Rio de Janeiro, 19 de dezembro de 1897.
Estimada Senhora Sancha,
Conforta-me receber vossas cartas com regularidade. Passaram-se já muitos anos após a morte de Escobar e o inexplicável comportamento de Capitu ante o defunto, para a vossa e minha vergonha. A pergunta que a senhora se fez naquele momento de tamanho infortúnio, a faço até hoje: se eu tivesse morrido, iria minha esposa desesperar-se daquela forma?
Não encontrei melhor maneira de amenizar a vossa dor e vergonha, senão garantindo-lhes as despesas, até que Capituzinha termine os estudos e inicie a carreira de professora.
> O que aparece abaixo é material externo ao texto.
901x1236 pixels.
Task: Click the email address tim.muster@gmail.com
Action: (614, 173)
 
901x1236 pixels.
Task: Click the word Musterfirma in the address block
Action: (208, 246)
Durante esses anos, temos trocado cartas e confidências. Ah, estimada Sancha, que triste vida a nossa! Fomos os dois apunhalados. Não digo pelas costas, mas diretamente no coração.
Eu amava Capitu. Mais que a mim mesmo. Eu a amei com todas as minhas forças. Com todo o meu corpo, com todo o meu desejo. Capitu era a minha própria vida. E o que ela fez? Roubou a minha vida e a tomou pra si. Egoísta! Vil! Maldita!!
O que sou hoje? Um pai que renegou o filho? Um covarde que sequer consegue acabar com a própria existência? Um homem que vive atormentado pela insuportável dor de amar? Um casmurro apontado nas ruas? Noite após noite, revivo o mesmo tormento ao lembrar-me de Escobar no caixão e Capitu ao seu lado, descontroladamente aos prantos, como se a viúva fosse. Tornei-me um resto de homem, estimada Sancha. Resto! E volto à trágica pergunta: se eu tivesse morrido, iria minha esposa desesperar-se daquela forma? Jamais saberemos.